La Cour Constitutionnelle du Burundi a été conçue, entre autres, comme une véritable cour des droits de l’homme, ce qui constitue un acquis considérable. Elle est compétente pour statuer sur la conformité d’une loi, non seulement à la charte des droits fondamentaux inscrits dans la Constitution, mais également aux droits proclamés, entre autres, par le Pacte international relatif aux droits civils et politique et la Charte africaine des droits de l’homme et des peuples, qui font partie intégrante de la Constitution.

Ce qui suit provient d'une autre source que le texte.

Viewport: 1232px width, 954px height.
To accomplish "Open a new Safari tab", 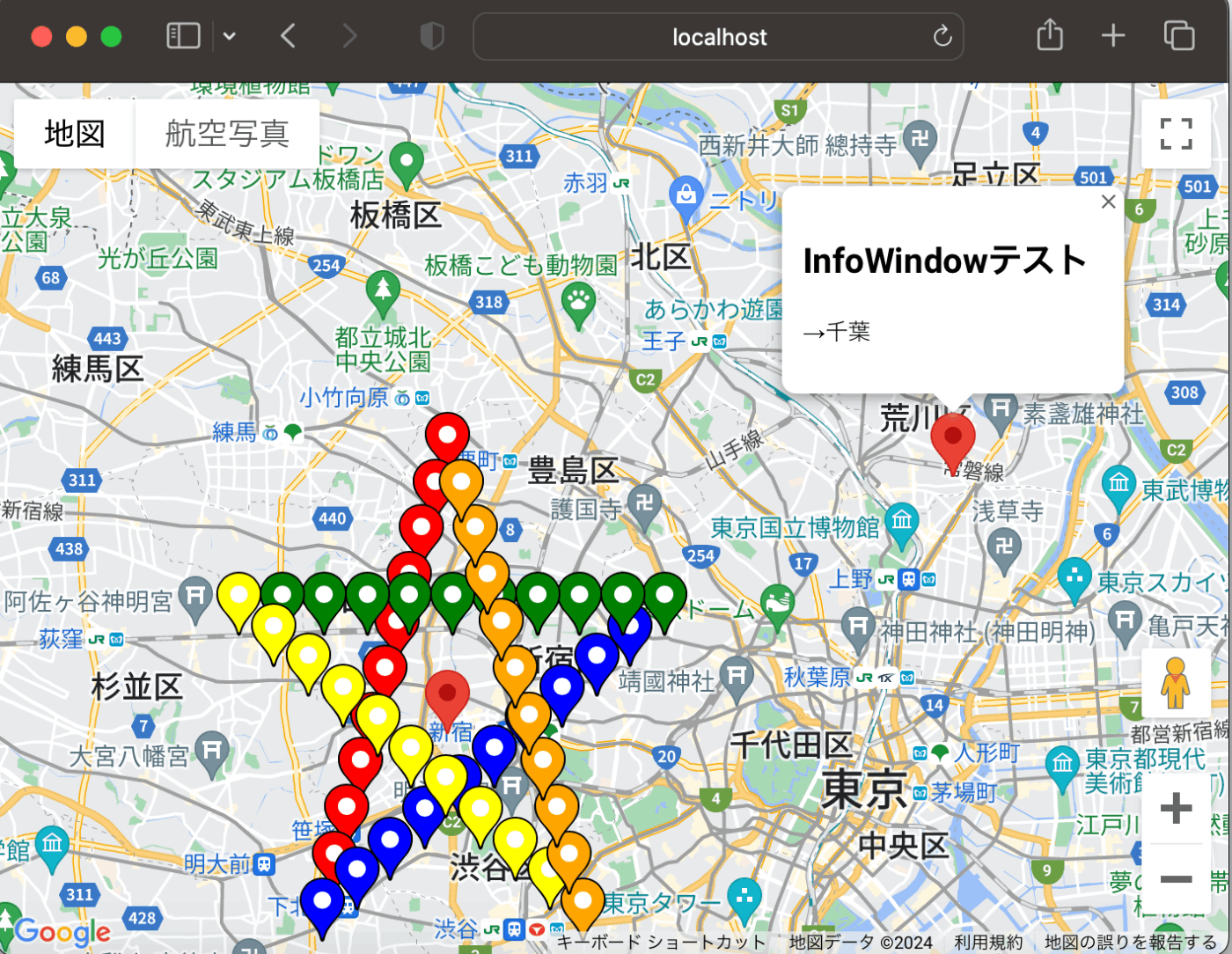I will pyautogui.click(x=1112, y=35).
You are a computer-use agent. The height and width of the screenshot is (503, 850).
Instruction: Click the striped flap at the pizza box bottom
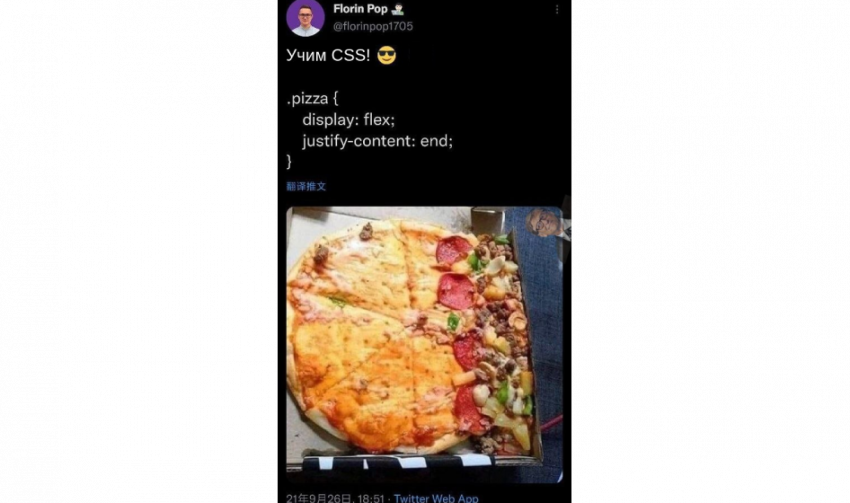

Est-ce que la loi du 4 juin 2013 est contraire à la liberté de presse telle que protégée par des normes constitutionnelles et internationales en matière des droits de l’homme? A lire les réactions de certaines missions diplomatiques et d’organisations comme Reporters sans Frontières, Amnesty International et Human Rights Watch, il semble bien possible que certaines dispositions au moins soient inconstitutionnelles et à revoir. La Cour arriverait-elle à une même conclusion? Il serait, bien évidemment, prématuré d’essayer d’anticiper sur l’arrêt que rendrait la Cour. A mon avis, cela n’est même pas la seule question à se poser. En effet, une requête adressée à la Cour – démarche d’ailleurs remarquablement rare au Burundi – pourrait ressortir des effets bien au-delà du dossier particulier.
Un devoir civique du journaliste
Un Etat de droit ne tombe pas du ciel et ne se décrète pas. L’indépendance du pouvoir judiciaire ne se construit que pas à pas et quand des citoyens le souhaitent activement.
Journalistes burundais, faites usage de vos droits constitutionnels. Accordez à la Cour la possibilité d’exercer ses prérogatives et de protéger vos droits fondamentaux. Incitez-la à développer une jurisprudence des droits de l’homme. Obligez-là à mieux motiver ses décisions. Comptez sur l’honneur professionnel de ses membres. Et, surtout, contribuez au renforcement d’une culture politique dans laquelle même des institutions démocratiquement élues et souveraines acceptent qu’elles peuvent être soumises à un contrôle judiciaire.